The How, Not The What The questions of what companies should do to create change in the world and what they can do to do good are changing. The questions are now how do we create change in the world and how do we do good? We are seeing increasingly compelling instances of the purpose behind mission-driven companies being expressed in how they do business. A beautiful example of this is TRU Colors brewery. TRU Colors is North Carolina brewery staffed by local, often rival, gang members. The mission of the company is to eliminate gang-related gun violence in area. This mission is accomplished by offering gang members rewarding employment alongside people who have been their adversaries in the community. Training and group facilitation is provided as part of the professional training for employees. Thus far the gang-related violence has been significantly reduced in the community since the brewery started hiring gang members.
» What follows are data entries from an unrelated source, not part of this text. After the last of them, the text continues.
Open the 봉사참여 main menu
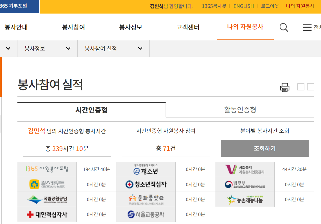 73,27
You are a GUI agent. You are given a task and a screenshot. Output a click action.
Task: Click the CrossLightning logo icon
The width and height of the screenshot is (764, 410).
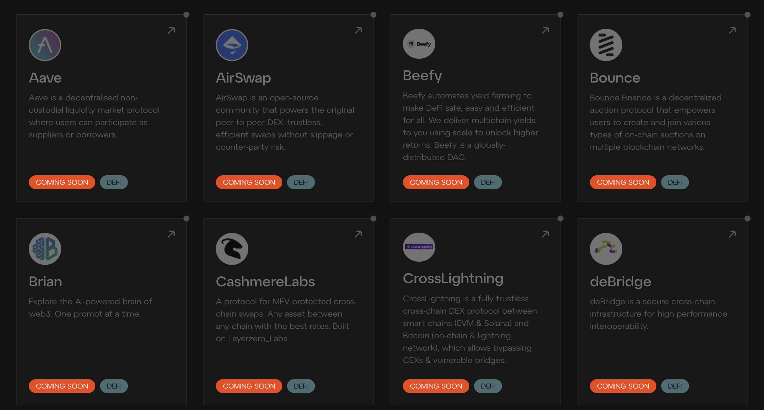[419, 247]
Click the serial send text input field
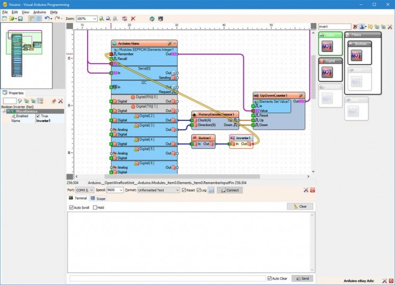Screen dimensions: 395x285 167,278
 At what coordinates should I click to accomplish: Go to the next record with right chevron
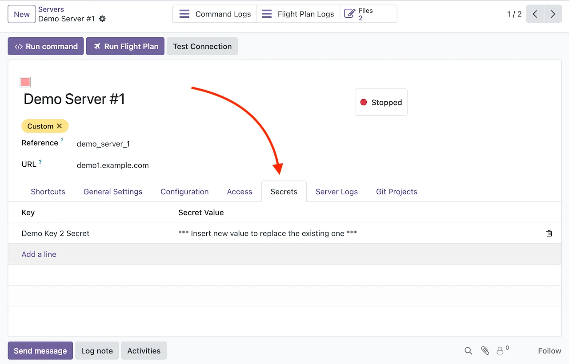coord(553,14)
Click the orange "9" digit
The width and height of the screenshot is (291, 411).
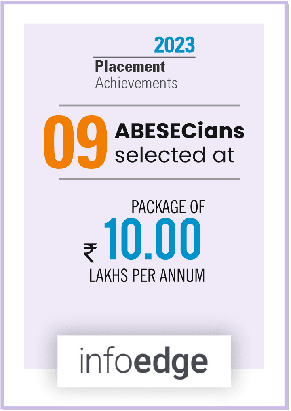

TRU Colors' economic product is beer, but how and by who that beer is produced is where their impact lies.
Similarly, a company like Warby Parker is creating impact not by selling eyeglasses, but by producing them in a sustainable, non-toxic way and by having integrated a Buy a Pair, Give a Pair program into their business model. My business dojo4 creates our most powerful impact not only through the code we write for clients but by providing our members with an engaged livelihood that supports not only their families but their passions, and by creating and serving our community.
There are more and more examples that any company can be used to do good in the world. An outdoor apparel company can be based on "improving the human condition" and impactful in making "meaningful strides toward reducing global poverty." And this is potent it means that any company can create impact. We have clients like Brass Taxes and InKind who are creating significant positive impact and humanizing the way business is done through providing everything from tax services to restaurant financing.
As we work to co-opt business as a way to create benefit, we're learning how to do it better. Inclusion, self-care, love and how we do it will be the supports that are going to make it happen.